Mortgage terms might range from just a few years to well over twenty, during which time you'll make monthly interest payments. Your debt to the lender after the mortgage term will be the same as when you first borrowed the money, so you'll either have to pay it back or refinance.

Lenders may want proof of your capacity to pay off the principal and interest after the term before they approve an interest-only loan. A "repayment vehicle" is what we refer to as this, and it might be an investment, an individual savings account, or an endowment policy.

What Steps Should I Take Before Applying?

Before considering applying for an interest-only loan, you should consider the following.

Mortgage Comparison

Before committing to an interest-only mortgage, examine all of your available options. Always try to learn about the many available mortgage programs to make the greatest choice for your present and future financial needs.

To obtain the best mortgage rate, it's a good idea to look at offers from many providers and compare the conditions.

Verify Your Financial Limits

Lenders want assurance that you won't default on your mortgage if interest rates rise or your financial situation changes. In addition to how much money you make, they could also consider how much you spend.

Raise Your Credit Rating

Your credit score may be determined based on the lender's review of your credit report, application, and maybe even previous dealings with you as a client. This factor is used when deciding whether we should provide you with a loan.
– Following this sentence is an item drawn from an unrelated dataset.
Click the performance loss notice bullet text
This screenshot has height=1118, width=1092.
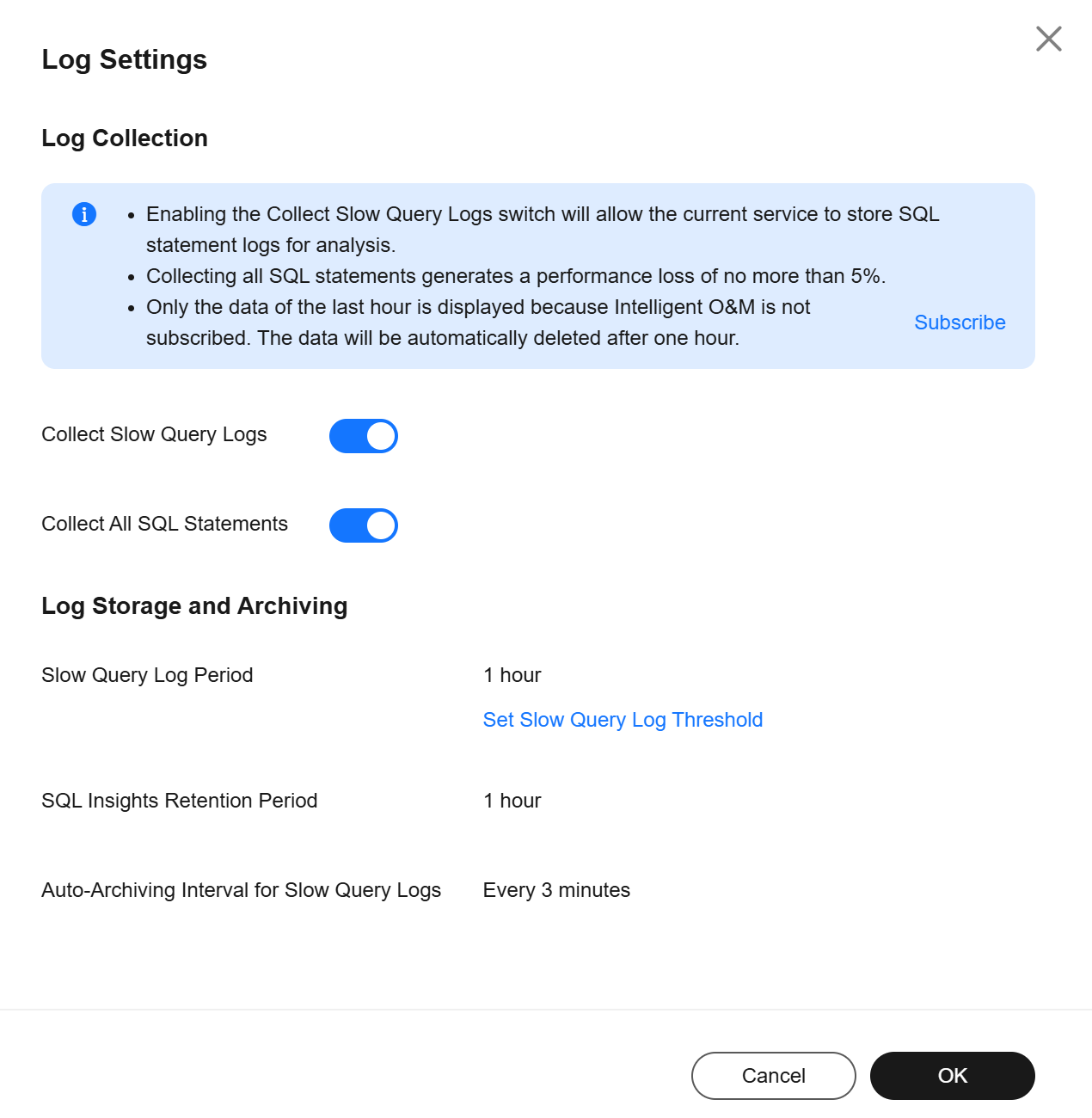tap(516, 276)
If your credit score shows you are a responsible borrower, lenders will be more eager to deal with you. There may be a few different things you might do to raise your credit score. If you check your credit score for free on Experian Credit Score, you may get a decent picture of how potential lenders may look at you.

Your Repayment Schedule

Lenders of interest-only loans will likely want you to have a strategy for repaying the principal after the loan's interest-only period ends. Consider your repayment options, the dangers involved, and how you may demonstrate your commitment to the lender.
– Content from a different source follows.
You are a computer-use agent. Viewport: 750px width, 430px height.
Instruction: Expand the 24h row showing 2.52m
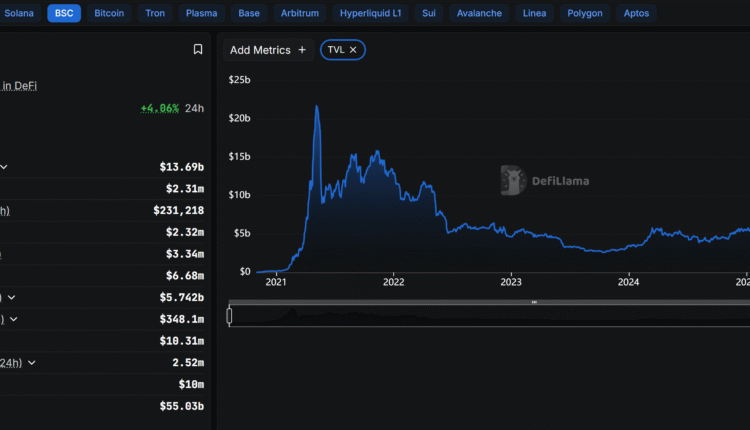point(32,362)

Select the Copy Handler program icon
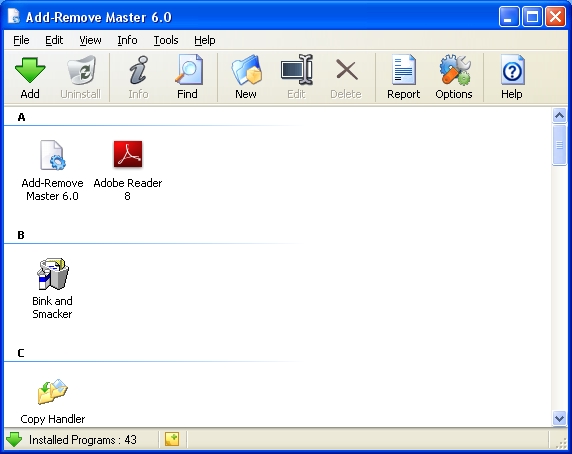[53, 391]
Nothing is wrong if you are looking for the assistance of a mortgage broker who can provide you with specialized mortgage guidance (although for a price).

An Interest-Only Loan's Benefits

For certain borrowers, interest-only loans might be the best option because:

  • Monthly payments are often lower at the start. Interest-only loans often have smaller monthly payments than other types of loans since the borrower pays off just the interest accrued during the loan's first years of payment.
  • It may permit you to purchase a more expensive home. You may get more money thanks to the reduced interest-only payment during the first term.
  • Quicker payoff times compared to traditional loans. If you make additional payments on an interest-only loan, you may reduce the amount you owe over time and reduce your monthly payment.
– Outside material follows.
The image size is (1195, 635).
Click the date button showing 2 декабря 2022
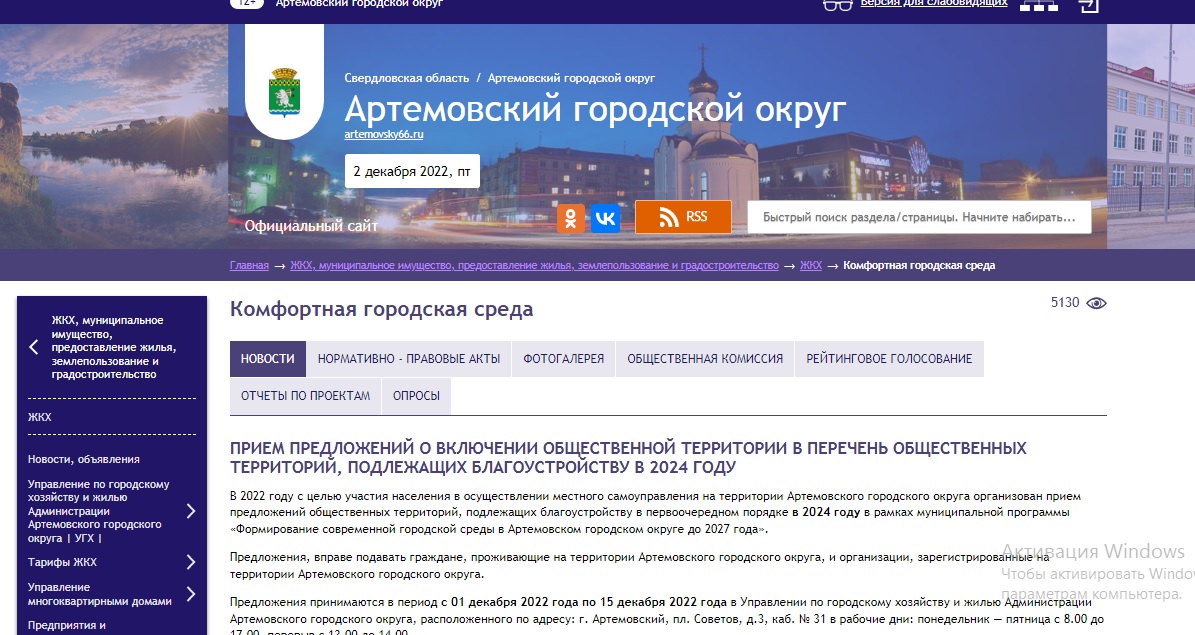(411, 170)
The principal on a traditional loan may be reduced by making more payments, but the installments do not change.

  • Reduced monthly payments may improve your cash flow since you will have a little additional money to spend.
  • Since these mortgages are often structured as adjustable-rate loans, the interest rates may be more affordable than traditional fixed-rate mortgages.

An Interest-Only Loan's Drawbacks

Interest-only loans provide the potential for greater financial risk for borrowers. These are a few drawbacks of this kind of loan:

  • A lack of home equity is preventing you from making improvements. If you want your home's worth to rise over time, investing in its equity is crucial. If you have an interest-only mortgage, your home's equity won't grow until you start making principal payments.
  • You may lose payment-related equity. Any equity you acquired from your down payment might be eliminated if the value of your house decreases. Refinancing might become problematic if you lose equity in your home.
  • While the prospect of low monthly payments may seem enticing for a certain length, it does not negate the need to repay the complete loan balance at some point. Your payments will rise when the interest-only term finishes.
  • Borrowers should know that interest-only loans often have higher interest rates than those with principal and interest payments. Interest costs on a mortgage will increase with a rise in interest rates.


There are advantages and disadvantages to having an interest-only loan. It can be the best choice if you're on a tight budget or need a temporary somewhere to live. Remember that you will eventually need to make principal payments.

Suppose you're trying to decide whether or not an interest-only mortgage makes financial sense. In that case, you may use a mortgage calculator that considers both interest-only payments and payments that include principal to help you make a decision.